Chapter 14 Probabilistic Model Formulation (with Time Warping and Genetic Stickiness)
Conceptual Description
- Gaussian Process (Topic Evolution):
- The Gaussian process models how topic proportions naturally change over time, assuming a shared timeline for all individuals.
- Individual Time Warping:
- The warping function W(t, ρ_d) stretches or compresses the timeline for each individual based on their genetic and/or environmental factors (modeled through the warping parameter ρ_d).
- Topic Distribution Update with Stickiness:
- At each time point, an individual’s exposure to topic distributions depends on their warped time index.
- New diagnoses update the topic distribution (θ{d,t}_) based on the relevant disease probabilities at that warped time and the genetic stickiness factor (γ_d).
Illustrative Example
- Consider a topic representing cardiovascular diseases. Individuals with high warping factors will reach disease probabilities associated with this topic earlier compared to those with low warping factors.
- An individual with high genetic stickiness will be less likely to shift away from this topic distribution even in the presence of new diagnoses unrelated to cardiovascular disease.
Notes
- Expressing the interaction of warping and disease likelihoods in a closed-form mathematical expression within markdown can be difficult.

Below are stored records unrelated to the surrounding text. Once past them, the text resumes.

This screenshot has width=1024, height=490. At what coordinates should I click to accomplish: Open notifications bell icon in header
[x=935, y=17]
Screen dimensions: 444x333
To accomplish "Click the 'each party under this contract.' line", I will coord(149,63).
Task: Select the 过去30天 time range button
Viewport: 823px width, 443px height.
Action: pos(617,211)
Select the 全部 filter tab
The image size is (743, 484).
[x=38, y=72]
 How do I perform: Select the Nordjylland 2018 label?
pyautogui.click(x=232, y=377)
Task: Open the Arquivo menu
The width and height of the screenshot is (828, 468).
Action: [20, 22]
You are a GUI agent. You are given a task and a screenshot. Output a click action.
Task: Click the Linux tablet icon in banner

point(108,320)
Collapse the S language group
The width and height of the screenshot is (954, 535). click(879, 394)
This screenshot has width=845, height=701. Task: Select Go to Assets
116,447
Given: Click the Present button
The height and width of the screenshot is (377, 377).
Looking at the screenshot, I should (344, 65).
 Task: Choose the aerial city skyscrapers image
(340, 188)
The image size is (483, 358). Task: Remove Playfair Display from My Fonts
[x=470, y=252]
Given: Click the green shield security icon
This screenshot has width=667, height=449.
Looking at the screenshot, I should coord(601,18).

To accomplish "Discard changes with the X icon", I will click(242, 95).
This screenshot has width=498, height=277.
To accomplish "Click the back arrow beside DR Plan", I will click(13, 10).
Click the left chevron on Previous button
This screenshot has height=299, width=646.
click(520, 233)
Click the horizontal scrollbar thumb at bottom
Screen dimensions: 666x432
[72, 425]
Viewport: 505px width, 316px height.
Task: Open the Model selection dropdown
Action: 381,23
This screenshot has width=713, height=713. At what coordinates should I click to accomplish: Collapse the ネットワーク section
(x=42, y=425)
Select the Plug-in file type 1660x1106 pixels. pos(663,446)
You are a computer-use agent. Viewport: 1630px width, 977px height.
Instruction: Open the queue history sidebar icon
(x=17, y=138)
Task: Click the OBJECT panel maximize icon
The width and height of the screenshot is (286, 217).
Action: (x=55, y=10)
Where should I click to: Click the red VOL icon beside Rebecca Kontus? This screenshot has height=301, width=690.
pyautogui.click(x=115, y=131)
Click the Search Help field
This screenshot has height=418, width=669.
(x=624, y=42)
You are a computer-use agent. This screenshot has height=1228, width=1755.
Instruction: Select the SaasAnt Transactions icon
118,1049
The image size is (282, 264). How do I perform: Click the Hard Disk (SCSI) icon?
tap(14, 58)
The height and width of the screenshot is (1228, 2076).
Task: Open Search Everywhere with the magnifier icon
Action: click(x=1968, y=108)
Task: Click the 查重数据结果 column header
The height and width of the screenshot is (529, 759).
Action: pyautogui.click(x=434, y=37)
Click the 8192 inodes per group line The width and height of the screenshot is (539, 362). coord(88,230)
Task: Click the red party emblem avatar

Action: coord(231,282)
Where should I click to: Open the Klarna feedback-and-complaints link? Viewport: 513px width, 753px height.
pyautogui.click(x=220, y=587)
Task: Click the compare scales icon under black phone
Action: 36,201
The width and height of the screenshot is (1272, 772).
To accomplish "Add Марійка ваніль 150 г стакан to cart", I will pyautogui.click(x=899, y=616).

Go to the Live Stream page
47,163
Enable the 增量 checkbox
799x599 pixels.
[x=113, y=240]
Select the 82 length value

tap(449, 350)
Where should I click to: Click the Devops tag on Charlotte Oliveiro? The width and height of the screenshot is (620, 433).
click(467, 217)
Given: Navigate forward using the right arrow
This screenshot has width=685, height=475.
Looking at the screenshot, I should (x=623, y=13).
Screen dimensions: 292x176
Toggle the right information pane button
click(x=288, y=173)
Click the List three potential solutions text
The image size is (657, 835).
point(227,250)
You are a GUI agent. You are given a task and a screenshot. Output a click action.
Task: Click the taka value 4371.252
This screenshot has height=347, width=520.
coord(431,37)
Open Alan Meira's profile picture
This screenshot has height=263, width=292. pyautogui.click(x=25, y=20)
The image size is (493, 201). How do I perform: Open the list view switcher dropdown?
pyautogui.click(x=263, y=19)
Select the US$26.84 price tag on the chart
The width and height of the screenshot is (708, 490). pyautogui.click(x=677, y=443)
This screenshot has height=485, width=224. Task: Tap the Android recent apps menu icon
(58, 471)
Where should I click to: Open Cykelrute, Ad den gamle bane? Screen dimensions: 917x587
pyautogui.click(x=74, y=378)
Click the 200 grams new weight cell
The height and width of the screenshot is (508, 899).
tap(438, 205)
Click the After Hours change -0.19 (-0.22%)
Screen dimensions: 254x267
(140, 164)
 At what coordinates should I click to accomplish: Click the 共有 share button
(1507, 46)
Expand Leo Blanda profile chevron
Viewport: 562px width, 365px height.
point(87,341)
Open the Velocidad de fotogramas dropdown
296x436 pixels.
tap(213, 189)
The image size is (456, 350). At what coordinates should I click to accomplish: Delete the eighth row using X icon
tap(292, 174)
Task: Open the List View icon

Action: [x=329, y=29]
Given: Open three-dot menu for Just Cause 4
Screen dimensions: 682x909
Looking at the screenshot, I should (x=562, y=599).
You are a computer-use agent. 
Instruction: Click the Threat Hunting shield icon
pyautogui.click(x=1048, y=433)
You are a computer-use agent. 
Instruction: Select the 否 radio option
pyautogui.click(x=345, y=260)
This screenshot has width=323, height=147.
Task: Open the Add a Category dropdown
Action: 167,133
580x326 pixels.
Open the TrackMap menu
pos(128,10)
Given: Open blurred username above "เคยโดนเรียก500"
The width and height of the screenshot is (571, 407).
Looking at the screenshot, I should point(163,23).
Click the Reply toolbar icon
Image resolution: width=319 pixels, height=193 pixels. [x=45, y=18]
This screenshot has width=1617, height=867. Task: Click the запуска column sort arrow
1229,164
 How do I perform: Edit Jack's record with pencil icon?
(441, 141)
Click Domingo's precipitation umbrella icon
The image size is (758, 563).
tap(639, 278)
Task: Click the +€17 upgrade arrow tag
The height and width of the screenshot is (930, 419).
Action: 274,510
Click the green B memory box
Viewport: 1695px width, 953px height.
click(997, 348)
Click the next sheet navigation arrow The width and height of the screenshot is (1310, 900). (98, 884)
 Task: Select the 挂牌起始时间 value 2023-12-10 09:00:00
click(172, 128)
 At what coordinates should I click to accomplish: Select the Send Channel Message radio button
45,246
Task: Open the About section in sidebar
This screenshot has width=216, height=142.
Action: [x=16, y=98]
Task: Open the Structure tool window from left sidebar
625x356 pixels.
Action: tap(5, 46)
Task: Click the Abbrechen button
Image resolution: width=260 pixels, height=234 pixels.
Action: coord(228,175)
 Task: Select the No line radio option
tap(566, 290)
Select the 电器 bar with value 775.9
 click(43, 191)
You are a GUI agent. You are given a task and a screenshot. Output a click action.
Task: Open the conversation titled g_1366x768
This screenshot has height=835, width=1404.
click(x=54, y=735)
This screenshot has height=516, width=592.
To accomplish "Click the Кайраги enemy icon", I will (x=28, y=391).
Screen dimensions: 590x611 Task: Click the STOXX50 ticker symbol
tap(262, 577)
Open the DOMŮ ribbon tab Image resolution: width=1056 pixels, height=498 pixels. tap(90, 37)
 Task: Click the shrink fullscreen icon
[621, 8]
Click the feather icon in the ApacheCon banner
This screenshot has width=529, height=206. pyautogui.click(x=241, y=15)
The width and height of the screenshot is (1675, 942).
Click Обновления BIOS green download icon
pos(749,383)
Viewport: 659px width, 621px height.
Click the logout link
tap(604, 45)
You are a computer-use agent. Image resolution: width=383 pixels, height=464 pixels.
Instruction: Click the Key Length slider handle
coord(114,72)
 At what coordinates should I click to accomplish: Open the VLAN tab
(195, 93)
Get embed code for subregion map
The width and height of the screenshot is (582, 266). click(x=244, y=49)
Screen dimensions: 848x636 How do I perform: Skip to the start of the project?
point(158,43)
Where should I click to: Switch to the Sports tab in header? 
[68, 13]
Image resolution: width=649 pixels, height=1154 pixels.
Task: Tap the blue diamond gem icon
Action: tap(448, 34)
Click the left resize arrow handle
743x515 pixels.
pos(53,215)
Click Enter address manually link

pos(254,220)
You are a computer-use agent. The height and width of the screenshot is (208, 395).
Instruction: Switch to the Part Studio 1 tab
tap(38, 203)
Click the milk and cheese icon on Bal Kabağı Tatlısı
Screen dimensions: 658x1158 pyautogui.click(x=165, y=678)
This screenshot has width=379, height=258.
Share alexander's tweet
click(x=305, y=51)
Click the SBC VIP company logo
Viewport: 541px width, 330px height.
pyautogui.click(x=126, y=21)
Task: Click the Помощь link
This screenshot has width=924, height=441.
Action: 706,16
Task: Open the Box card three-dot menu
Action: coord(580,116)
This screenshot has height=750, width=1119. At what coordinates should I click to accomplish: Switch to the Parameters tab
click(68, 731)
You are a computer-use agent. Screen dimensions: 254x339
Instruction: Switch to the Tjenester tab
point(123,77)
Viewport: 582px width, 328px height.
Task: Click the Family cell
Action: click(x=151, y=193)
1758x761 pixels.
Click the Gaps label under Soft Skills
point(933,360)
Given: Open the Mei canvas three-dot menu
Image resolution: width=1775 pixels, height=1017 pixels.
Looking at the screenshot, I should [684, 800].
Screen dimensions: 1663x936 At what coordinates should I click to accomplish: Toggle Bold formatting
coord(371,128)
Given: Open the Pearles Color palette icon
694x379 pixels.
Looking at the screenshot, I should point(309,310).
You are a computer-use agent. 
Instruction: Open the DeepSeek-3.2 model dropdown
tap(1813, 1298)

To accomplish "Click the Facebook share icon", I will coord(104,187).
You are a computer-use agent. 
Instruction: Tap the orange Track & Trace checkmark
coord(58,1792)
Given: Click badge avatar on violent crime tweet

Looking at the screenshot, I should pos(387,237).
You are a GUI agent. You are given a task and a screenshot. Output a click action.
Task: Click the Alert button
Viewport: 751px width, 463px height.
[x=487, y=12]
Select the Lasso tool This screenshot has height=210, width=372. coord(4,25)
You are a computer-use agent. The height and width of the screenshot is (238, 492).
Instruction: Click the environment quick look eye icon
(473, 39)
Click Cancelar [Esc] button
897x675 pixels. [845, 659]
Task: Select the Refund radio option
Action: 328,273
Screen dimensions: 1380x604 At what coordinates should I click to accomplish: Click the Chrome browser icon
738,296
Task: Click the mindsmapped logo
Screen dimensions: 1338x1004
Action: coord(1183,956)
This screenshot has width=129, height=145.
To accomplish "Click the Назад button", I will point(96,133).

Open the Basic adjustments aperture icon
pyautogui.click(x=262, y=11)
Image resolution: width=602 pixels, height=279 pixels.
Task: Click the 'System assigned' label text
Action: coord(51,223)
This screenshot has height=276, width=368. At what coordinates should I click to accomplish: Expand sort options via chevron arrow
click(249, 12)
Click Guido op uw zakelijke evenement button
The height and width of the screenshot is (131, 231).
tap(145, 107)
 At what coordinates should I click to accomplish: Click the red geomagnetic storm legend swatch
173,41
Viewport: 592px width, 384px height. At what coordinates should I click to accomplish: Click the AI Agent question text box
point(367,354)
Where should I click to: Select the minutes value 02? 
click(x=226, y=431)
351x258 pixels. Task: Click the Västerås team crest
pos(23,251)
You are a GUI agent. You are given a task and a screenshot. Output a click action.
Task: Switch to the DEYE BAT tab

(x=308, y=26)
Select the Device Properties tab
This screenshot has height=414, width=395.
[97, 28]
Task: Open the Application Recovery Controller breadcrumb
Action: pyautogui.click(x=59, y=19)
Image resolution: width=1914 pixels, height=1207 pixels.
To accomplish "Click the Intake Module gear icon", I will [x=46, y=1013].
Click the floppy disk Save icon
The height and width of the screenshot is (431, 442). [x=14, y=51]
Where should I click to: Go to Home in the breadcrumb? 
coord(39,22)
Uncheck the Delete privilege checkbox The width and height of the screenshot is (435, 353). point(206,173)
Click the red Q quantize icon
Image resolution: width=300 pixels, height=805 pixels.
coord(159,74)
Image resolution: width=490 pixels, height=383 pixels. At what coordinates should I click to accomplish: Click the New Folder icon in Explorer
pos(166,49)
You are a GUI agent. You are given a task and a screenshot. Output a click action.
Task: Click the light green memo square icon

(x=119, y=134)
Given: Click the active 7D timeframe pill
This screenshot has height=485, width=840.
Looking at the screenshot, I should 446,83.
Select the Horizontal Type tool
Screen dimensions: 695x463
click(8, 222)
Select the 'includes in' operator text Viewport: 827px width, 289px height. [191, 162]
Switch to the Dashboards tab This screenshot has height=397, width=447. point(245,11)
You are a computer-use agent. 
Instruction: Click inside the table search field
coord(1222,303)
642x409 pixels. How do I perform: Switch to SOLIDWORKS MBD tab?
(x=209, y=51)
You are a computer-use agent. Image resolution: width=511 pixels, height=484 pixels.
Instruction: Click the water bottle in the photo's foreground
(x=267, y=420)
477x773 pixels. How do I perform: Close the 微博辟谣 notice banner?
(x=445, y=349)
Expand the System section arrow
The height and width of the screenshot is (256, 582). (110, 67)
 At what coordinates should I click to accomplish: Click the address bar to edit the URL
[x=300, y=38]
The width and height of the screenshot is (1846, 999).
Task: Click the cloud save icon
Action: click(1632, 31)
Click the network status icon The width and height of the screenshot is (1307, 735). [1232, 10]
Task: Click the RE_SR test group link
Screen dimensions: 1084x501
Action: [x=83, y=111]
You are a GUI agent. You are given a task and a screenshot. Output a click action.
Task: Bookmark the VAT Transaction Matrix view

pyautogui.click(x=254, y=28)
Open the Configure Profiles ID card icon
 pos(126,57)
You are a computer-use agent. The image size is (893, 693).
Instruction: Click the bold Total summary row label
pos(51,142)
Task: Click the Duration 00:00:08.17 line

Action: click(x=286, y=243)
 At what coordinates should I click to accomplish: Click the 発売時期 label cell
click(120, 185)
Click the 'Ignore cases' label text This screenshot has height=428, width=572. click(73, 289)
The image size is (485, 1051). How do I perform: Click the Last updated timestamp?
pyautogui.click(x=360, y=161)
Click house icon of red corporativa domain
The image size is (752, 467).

- Computational implementation might involve procedural steps to determine the appropriate topic distribution for an individual at a given time, based on their warped timeline.
- Consider incorporating a pseudocode-like representation to illustrate the procedural nature of the time warping and its influence.
- Specify your choices for the mean function \(\mu(t)\) and any priors on Gaussian Process parameters.
- Clarify how the time warping function W(t, ρ_d) influences disease probabilities π{v,k,t}_
- Consider alternative inference techniques (e.g., variational inference) due to potential computational complexity.